# Consegna
Riporta la parte del brano sulla partenza da Berlino che si apre con le parole contenenti "Baden-Baden." e si chiude con "il freddo intenso.", aggiornandola: al posto di "freddo intenso" scrivi "gelo pungente".

27 settembre. — Prima di lasciare Berlino invio il seguente telegramma:
«a S. M. l'Imperatore Guglielmo.
Baden-Baden.
Essendo sul punto di dire addio alla Germania, sento il vivo rincrescimento di non aver potuto ossequiare personalmente Vostra Maestà, e l'obbligo di ringraziare vivamente la M. V. come capo supremo della grande nazione per le prove di simpatia date all'Italia dal nobile popolo tedesco.
Francesco Crispi.»
Parto da Berlino alle 10.45 di sera dalla stazione di Potsdam. A Potsdam il sonno mi coglie malgrado il freddo intenso.
27 settembre. — Mi risveglio a Kreiensen.
Alle 5 pom. siamo ad Ostenda; alle 8 ½ c'imbarchiamo per l'Inghilterra.
28 settembre. — Giungo alla stazione di Connon-Street alle 4 del mattino.
Il marchese Menabrea — Alla ricerca di Stansfeld — Presentazione all'Athenaeum Club — Carte da visita allo Speaker, al lord Chancellor, al lord Chief-Justice, a lord Beaconsfield, a lord Derby.
«Roma, 26 7.bre 1877.
Caro Crispi,
La mia salute s'è guastata a Stradella. Era uno de' soliti attacchi artritici che fu da me trascurato e mal curato dal medico. Costretto a recarmi a Roma ove la mia presenza era necessaria, ho inasprito il mio male colla fatica del viaggio, e a Roma l'attacco artritico si estese ai visceri. La malattia era nojosa e minacciava d'essere lunga quantunque non fosse grave. Vinse, però, la mia buona natura e mediante purganti e senapismi il male si è mitigato. Non posso ancora reggermi in piedi, ma è affare di qualche giorno. Fra tre o quattro giorni sarò intieramente libero considerandomi adesso in piena convalescenza.

# Dati forniti
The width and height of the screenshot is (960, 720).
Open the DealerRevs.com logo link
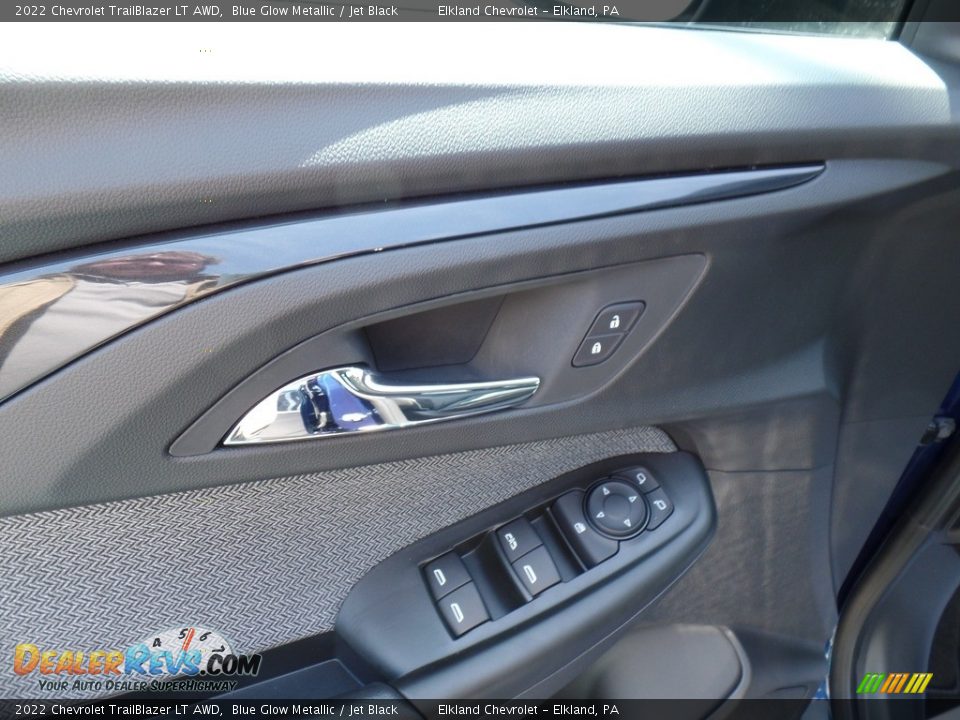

==

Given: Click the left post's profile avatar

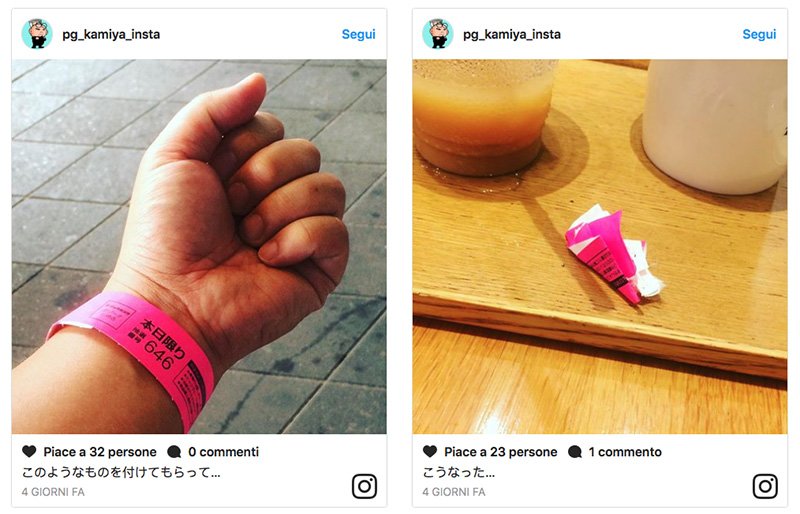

# Soluzione
Baden-Baden.
Essendo sul punto di dire addio alla Germania, sento il vivo rincrescimento di non aver potuto ossequiare personalmente Vostra Maestà, e l'obbligo di ringraziare vivamente la M. V. come capo supremo della grande nazione per le prove di simpatia date all'Italia dal nobile popolo tedesco.
Francesco Crispi.»
Parto da Berlino alle 10.45 di sera dalla stazione di Potsdam. A Potsdam il sonno mi coglie malgrado il gelo pungente.